Uit te voeren opdracht: Schrijf het vervolg van de tekst over huwelijkse voorwaarden, aansluitend op de laatste getoonde zin.

Artikel:
=======
2. Tot de gemeenschap van inboedel behoren niet:
a. boekerijen en verzamelingen van voorwerpen van kunst, wetenschap of geschiedkundige aard;
b. de roerende zaken die door de echtgenoten tijdens het huwelijk krachtens erfrecht of schenking worden verkregen en zaken die voor meer dan de helft zijn gefinancierd met middelen die krachtens erfrecht of schenking zijn verkregen.
Artikel 3
1. Er kunnen geen schulden ontstaan ten laste van de gemeenschap.
2. De kosten van aanschaf van zaken die tot de gemeenschap van inboedel behoren komen als kosten van de huishouding ten laste van de echtgenoten zoals hierna aangegeven in artikel 10. Dit geldt ook voor de kosten van onderhoud, herstel en verbetering van de zaken die tot de gemeenschap behoren.
3. Indien tijdens het huwelijk tot de gemeenschap behorende zaken worden vervreemd, komt ieder van de echtgenoten de helft van de tegenprestatie toe.
1. Inkomen in deze huwelijkse voorwaarden is het gezamenlijk bedrag per jaar van:
a. winst uit onderneming (…)
=======
Verstrekte gegevens:
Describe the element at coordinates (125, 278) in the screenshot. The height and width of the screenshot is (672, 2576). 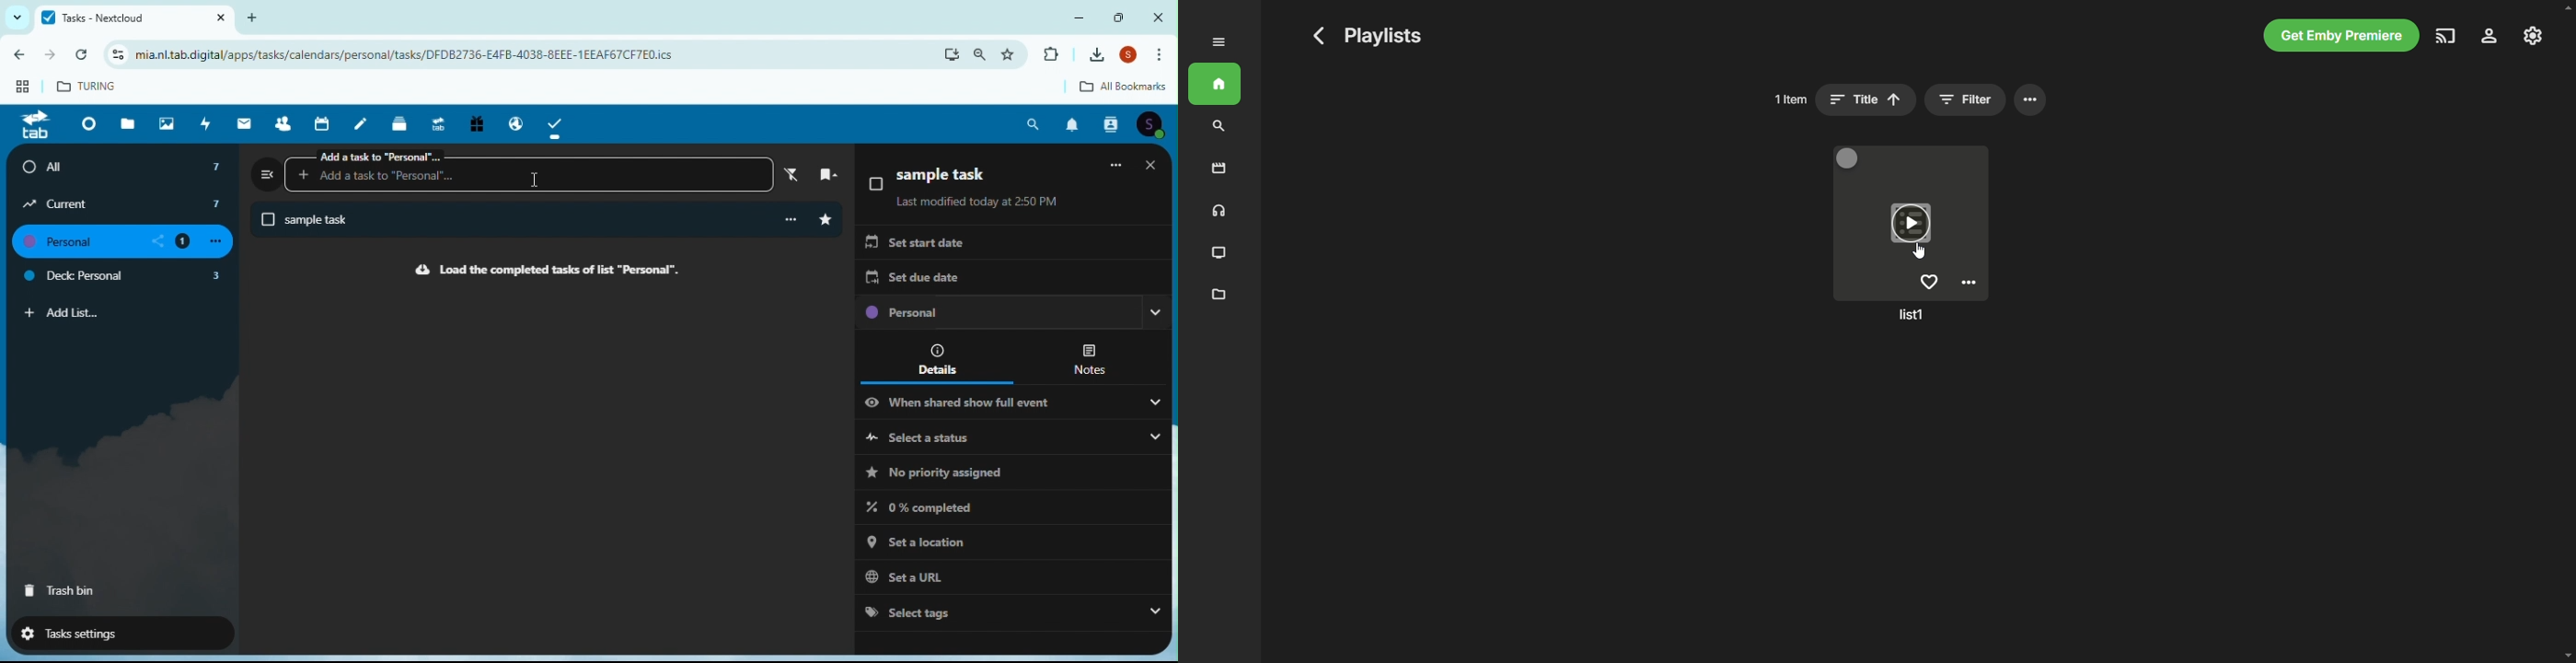
I see `Deck personal` at that location.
=======
Antwoord:
b. loon in de zin van de Wet (…)
c. het resultaat uit een werkzaamheid als bedoeld in artikel 3.94 van de Wet (…)
d. periodieke uitkeringen en verstrekkingen alsmede termijnen van lijfrenten, voor zover deze als vervanging van of aanvulling op inkomsten kunnen worden beschouwd.
(…)
3. Indien een echtgenoot inkomen heeft in de vorm van winst uit onderneming of resultaat uit een werkzaamheid als in lid 1 bedoeld, dienen de echtgenoten tevens, naar normen die in het maatschappelijk verkeer als redelijk worden beschouwd, vast te stellen welk gedeelte van de winst of van het resultaat voor onttrekking in aanmerking komt en aldus inkomen
is als in lid 1 bedoeld.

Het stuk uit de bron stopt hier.